┏━━
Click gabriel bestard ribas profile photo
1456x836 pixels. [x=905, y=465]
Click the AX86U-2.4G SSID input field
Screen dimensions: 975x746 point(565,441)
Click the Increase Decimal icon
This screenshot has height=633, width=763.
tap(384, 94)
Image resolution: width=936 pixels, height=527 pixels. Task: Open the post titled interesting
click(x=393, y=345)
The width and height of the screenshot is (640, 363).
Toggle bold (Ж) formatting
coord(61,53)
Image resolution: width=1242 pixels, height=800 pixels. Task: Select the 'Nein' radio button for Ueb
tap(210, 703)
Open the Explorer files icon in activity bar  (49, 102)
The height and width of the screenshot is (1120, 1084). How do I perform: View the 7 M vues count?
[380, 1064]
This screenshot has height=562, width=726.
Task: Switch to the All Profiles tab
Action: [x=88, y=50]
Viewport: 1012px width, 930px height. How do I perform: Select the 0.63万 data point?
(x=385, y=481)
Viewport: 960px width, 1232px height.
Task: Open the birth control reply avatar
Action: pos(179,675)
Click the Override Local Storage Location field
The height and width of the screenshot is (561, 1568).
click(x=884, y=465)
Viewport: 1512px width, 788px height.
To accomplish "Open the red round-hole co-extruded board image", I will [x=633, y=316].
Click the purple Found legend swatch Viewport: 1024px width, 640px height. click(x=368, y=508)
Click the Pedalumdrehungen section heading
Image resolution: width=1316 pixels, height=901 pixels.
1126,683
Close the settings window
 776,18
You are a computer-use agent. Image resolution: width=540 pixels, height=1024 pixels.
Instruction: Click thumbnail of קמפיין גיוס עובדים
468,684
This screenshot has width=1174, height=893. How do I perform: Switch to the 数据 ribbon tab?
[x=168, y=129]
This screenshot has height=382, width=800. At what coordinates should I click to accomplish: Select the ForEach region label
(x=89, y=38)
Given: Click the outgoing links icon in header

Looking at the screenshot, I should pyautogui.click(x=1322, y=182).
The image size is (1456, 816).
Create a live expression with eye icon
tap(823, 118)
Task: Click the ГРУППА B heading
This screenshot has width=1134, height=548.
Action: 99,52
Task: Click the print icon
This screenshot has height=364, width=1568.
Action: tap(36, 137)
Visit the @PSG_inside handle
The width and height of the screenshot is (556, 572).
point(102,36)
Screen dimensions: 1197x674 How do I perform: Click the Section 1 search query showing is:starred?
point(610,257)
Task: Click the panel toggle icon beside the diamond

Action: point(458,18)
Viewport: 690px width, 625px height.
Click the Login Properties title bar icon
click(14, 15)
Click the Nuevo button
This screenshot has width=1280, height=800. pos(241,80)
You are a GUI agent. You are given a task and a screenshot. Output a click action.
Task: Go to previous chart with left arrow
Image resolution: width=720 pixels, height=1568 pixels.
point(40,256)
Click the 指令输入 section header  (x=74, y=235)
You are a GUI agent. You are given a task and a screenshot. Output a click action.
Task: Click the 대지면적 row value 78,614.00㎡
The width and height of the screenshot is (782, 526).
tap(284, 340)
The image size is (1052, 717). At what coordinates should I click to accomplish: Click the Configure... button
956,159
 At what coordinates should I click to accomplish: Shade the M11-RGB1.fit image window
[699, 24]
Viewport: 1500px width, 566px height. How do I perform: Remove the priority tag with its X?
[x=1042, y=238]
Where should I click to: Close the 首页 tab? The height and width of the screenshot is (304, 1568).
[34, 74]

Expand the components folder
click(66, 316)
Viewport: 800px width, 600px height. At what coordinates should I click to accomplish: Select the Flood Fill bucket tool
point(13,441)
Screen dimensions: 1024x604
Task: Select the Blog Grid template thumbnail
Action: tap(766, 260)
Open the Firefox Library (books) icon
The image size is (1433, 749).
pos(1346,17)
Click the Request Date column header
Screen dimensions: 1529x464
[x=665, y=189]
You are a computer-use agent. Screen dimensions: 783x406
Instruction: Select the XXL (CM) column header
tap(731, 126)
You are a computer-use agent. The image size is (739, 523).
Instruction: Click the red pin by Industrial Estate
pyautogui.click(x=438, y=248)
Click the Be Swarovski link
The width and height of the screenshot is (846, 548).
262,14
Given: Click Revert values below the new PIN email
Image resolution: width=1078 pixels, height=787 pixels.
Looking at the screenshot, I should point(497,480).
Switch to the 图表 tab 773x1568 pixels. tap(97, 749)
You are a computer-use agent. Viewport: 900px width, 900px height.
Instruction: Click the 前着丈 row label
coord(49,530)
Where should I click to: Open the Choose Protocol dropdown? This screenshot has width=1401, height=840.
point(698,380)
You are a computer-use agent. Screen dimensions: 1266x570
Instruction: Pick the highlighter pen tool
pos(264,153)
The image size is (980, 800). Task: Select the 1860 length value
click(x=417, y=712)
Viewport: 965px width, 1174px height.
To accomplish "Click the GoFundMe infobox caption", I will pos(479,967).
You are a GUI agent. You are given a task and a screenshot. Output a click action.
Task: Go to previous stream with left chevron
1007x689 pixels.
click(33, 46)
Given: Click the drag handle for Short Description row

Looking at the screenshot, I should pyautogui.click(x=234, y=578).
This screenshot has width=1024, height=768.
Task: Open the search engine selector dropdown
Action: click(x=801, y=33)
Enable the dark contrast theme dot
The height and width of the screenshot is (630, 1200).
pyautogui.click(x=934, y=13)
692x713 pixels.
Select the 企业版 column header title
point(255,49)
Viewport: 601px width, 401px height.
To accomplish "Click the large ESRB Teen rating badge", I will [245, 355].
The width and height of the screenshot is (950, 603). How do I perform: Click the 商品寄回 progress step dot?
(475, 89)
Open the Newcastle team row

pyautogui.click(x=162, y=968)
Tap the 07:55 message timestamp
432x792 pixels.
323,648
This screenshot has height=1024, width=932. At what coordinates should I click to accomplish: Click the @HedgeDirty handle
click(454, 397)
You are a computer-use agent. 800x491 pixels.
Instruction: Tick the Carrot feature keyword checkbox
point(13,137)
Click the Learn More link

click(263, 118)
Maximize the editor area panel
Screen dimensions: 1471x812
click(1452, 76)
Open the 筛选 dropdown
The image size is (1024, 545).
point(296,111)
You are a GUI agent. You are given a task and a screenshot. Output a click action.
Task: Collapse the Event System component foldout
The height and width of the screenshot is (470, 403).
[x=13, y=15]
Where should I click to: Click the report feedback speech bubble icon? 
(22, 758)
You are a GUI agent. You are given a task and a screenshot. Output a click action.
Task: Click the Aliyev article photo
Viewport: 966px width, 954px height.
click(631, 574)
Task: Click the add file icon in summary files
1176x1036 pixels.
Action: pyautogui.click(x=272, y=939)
┗━━
### Prompt
Repeat exactly the lines above from the one with "This screenshot has height=382, width=800." up to and including the one with "Task: Click the ГРУППА B heading". No other line belongs in the reply.

### Reply
This screenshot has height=382, width=800. At what coordinates should I click to accomplish: Select the ForEach region label
(x=89, y=38)
Given: Click the outgoing links icon in header

Looking at the screenshot, I should pyautogui.click(x=1322, y=182).
The image size is (1456, 816).
Create a live expression with eye icon
tap(823, 118)
Task: Click the ГРУППА B heading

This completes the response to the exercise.